Fue la época en que la nube de arena tuvo que retirarse, derrotada por la niebla negra del petróleo, y créame el lector cuando le digo que fue entonces cuando Bakú estuvo a punto de perder su alma. Muy cerca estuvo. La especulación sobre los precios del petróleo fue algo nunca visto hasta entonces, magnates se arruinaban y volvían a enriquecerse en el tiempo que duran las noches y el caos urbano, tan habitual en ciudades de este estilo, amenazó con derrumbarse sobre su propio peso. Incluso llegaron a crearse lagos enteros de petróleo, cuando los extractores no tenían tiempo suficiente para deshacerse del crudo.

Bakú hoy

La sangre de Bakú fluye por venas atascadas, a trompicones. Semejante a las ciudades más bulliciosas de la India, existe una norma no escrita donde los vehículos avanzan inexorables contra la corriente de coches, motocicletas, caballos, autobuses y camiones sin prestar atención a ninguna de las señales de tráfico cubiertas de polvo. Uno posa su vista en su objetivo, difuminado, no muy lejano, y no cesa en sus pitidos y contorneos de las ruedas hasta haberlo alcanzado. Respira hondo, escupe la arena que se le atascó en el paladar y conduce hacia un nuevo objetivo. La paciencia no es una virtud útil en Bakú, esto es cierto, porque el más paciente de los conductores será precisamente el que no consiga alcanzar sus pequeños objetivos. Hace falta resistirse, increpar por la ventanilla, dejar afónica la bocina y encallecerse los dedos de las manos golpeándola. Uno no avanza por las venas de Bakú si no tiene fuerzas para empujar.
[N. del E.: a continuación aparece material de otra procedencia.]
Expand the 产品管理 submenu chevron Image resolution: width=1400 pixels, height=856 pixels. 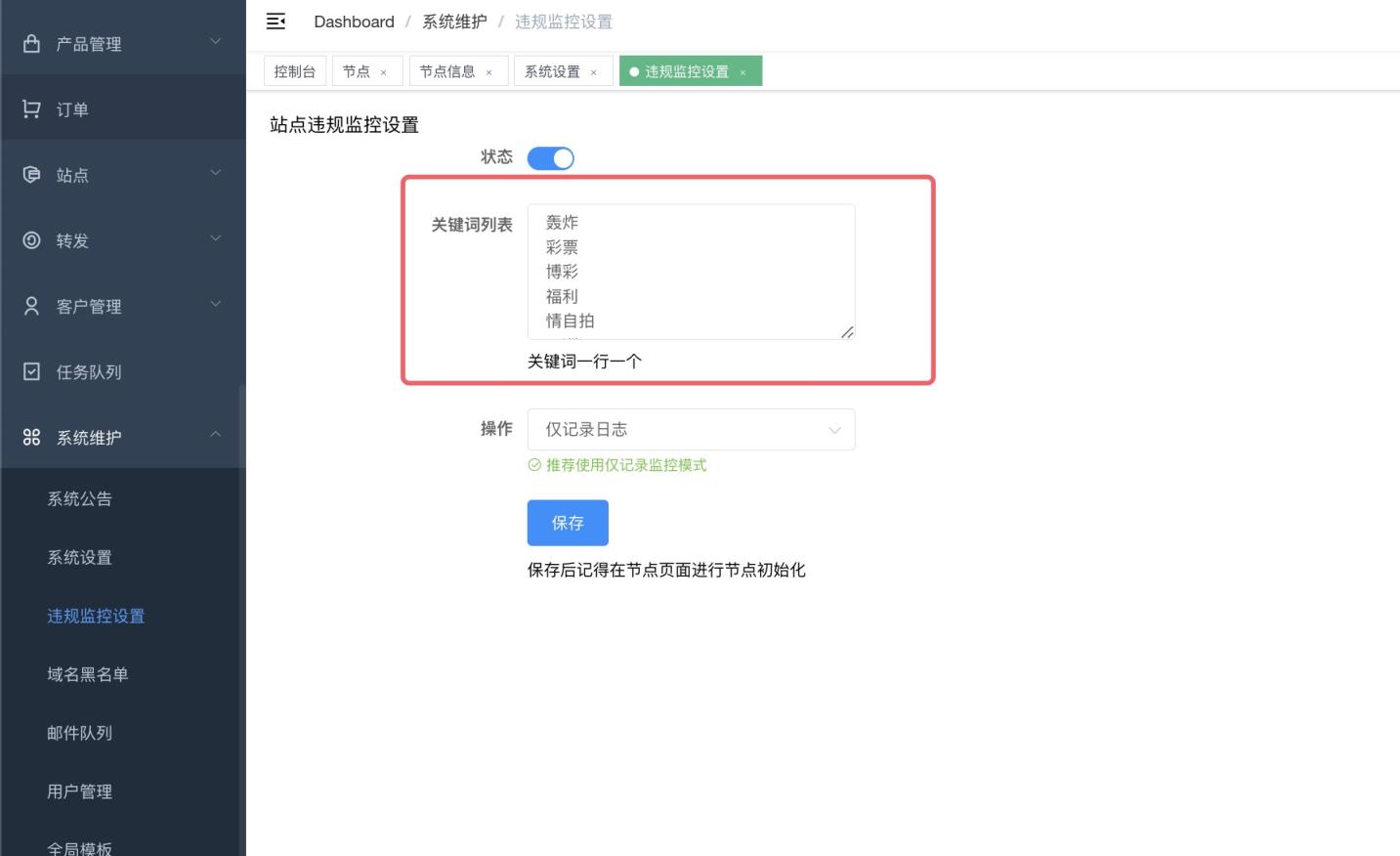click(x=215, y=41)
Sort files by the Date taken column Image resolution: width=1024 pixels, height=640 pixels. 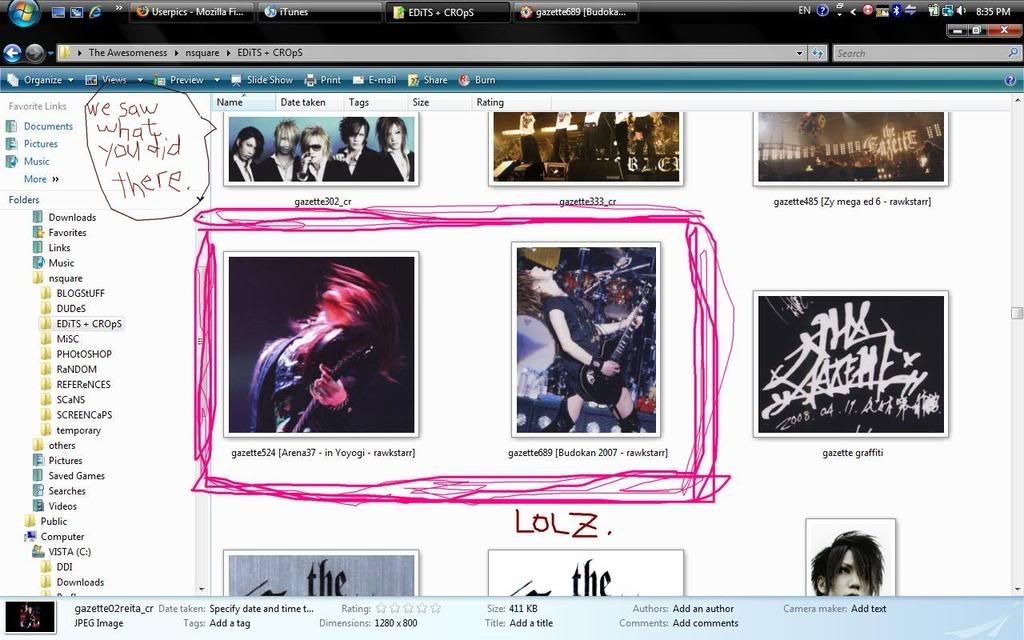303,102
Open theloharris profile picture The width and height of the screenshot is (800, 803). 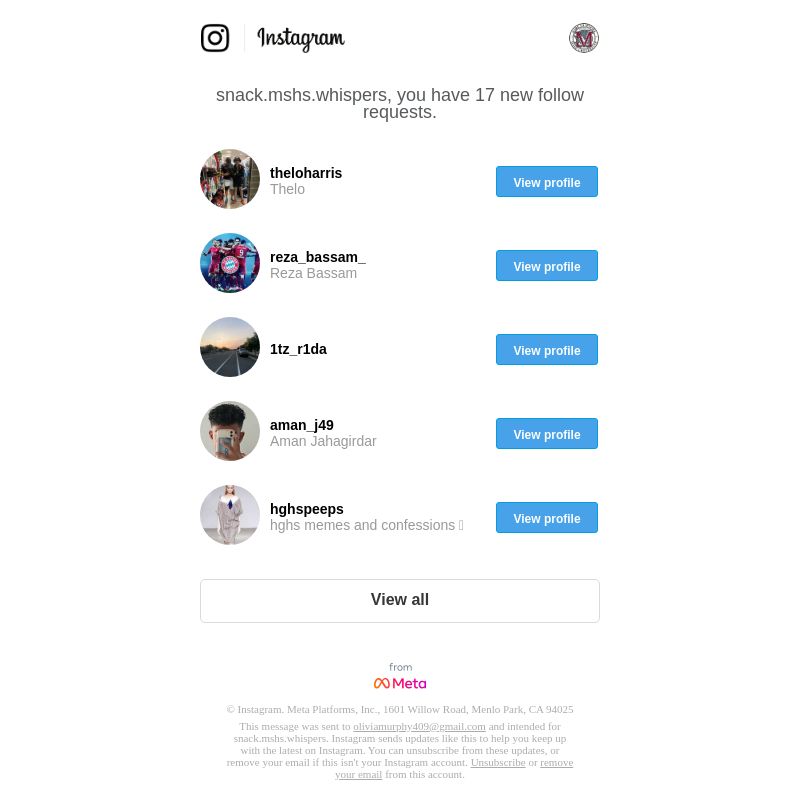pyautogui.click(x=230, y=179)
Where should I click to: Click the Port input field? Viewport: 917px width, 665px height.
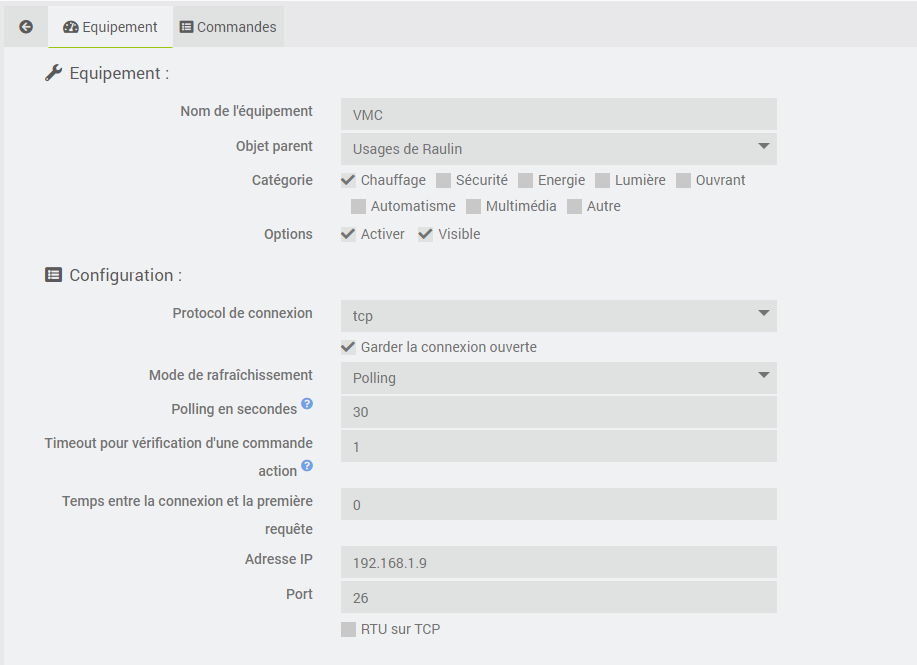tap(558, 598)
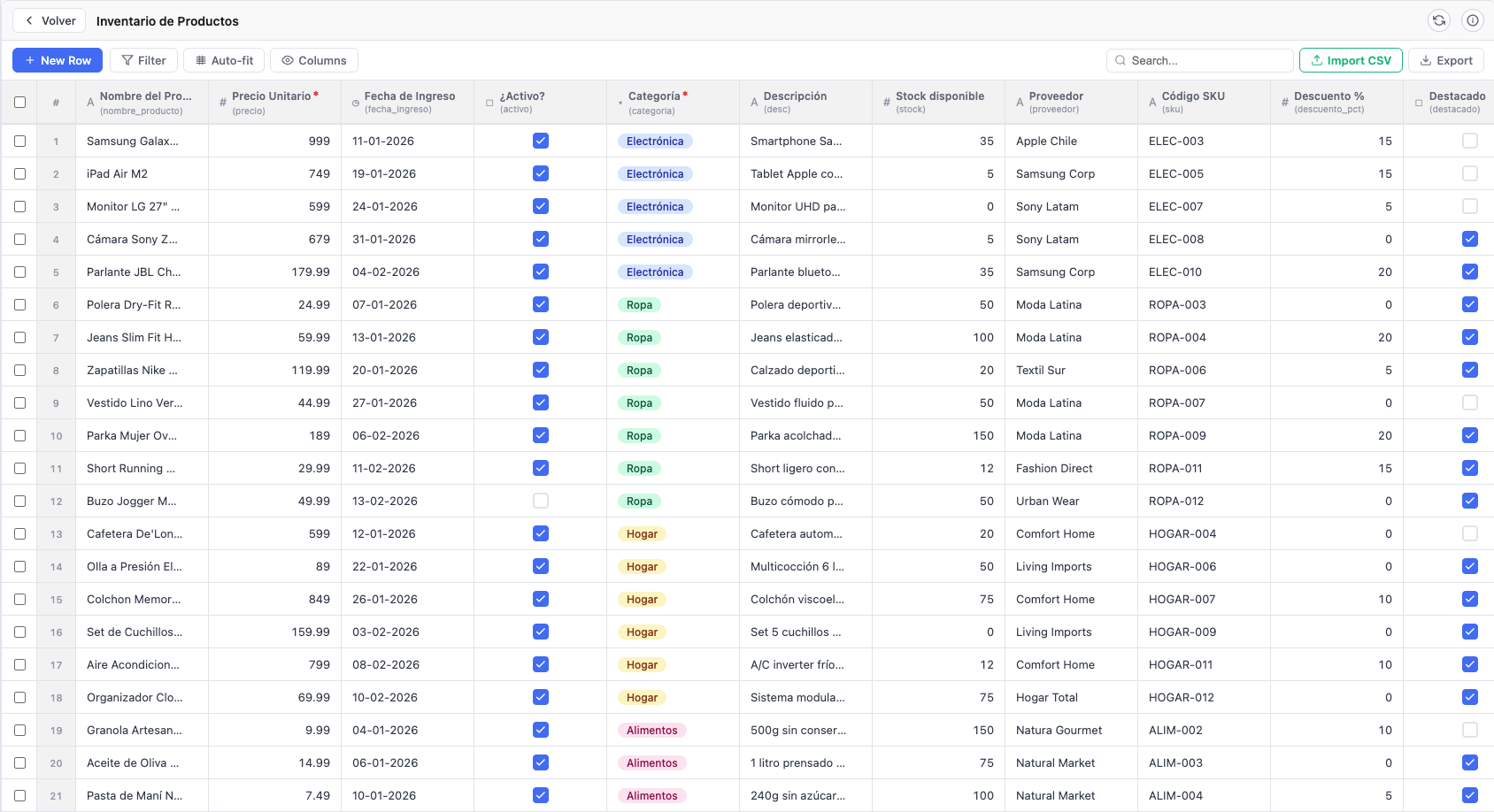Click the search magnifier icon
The height and width of the screenshot is (812, 1494).
(1120, 60)
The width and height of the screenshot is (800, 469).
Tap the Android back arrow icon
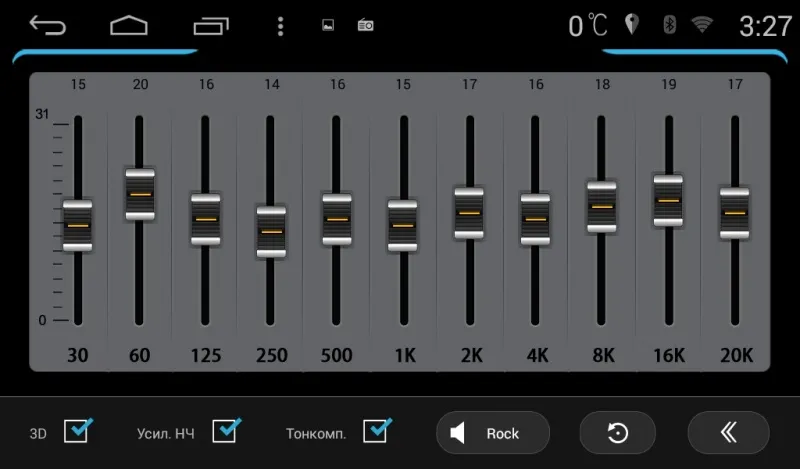click(47, 26)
A los lados de la acera se confunden los palacios de su edad dorada, construidos con piedra del desierto, con las casas bajas de chapa y teñidas por la arena del desierto. Así no importa demasiado lo suntuoso que sea nuestro hogar en Bakú porque a ojos externos lo mismo da una choza o un palacio de piedra, de madera o de chapa. Todos ellos conforman un curioso pedregal de edificios con tejados planos.

La Torre de la Doncella, otro enigma de Bakú.
La Torre de la Doncella, otro enigma de Bakú.Pexelspixabay

Igualmente pueden encontrarse monumentos religiosos del calibre de la mezquita de Bibi-Heybat, construida sobre la tumba de una de las descendientes directas del profeta Mahoma. O la archiconocida Torre de la Doncella, desde donde dice la leyenda que se arrojó una virgen inocente y que nunca, en sus ocho siglos de historia, ha sido tomada por la fuerza. Y palacios increíbles que construyeron los millonarios rusos antes de la Revolución, todavía en pie después de tantos bandazos y con los jardines perfumados más o menos abandonados, según el azar que les haya tocado. ¿Y quién, en su sano juicio, podría haber imaginado que en la península de Absheron, a las orillas del Caspio, podría existir esta ciudad prodigiosa? Donde las calles no siguen un patrón concreto, desdeñan el orden por el que tanto nos hemos esforzado los europeos, y pese a todo vienen acompañadas por bellezas arquitectónicas capaces de impresionar al maestro Gaudí.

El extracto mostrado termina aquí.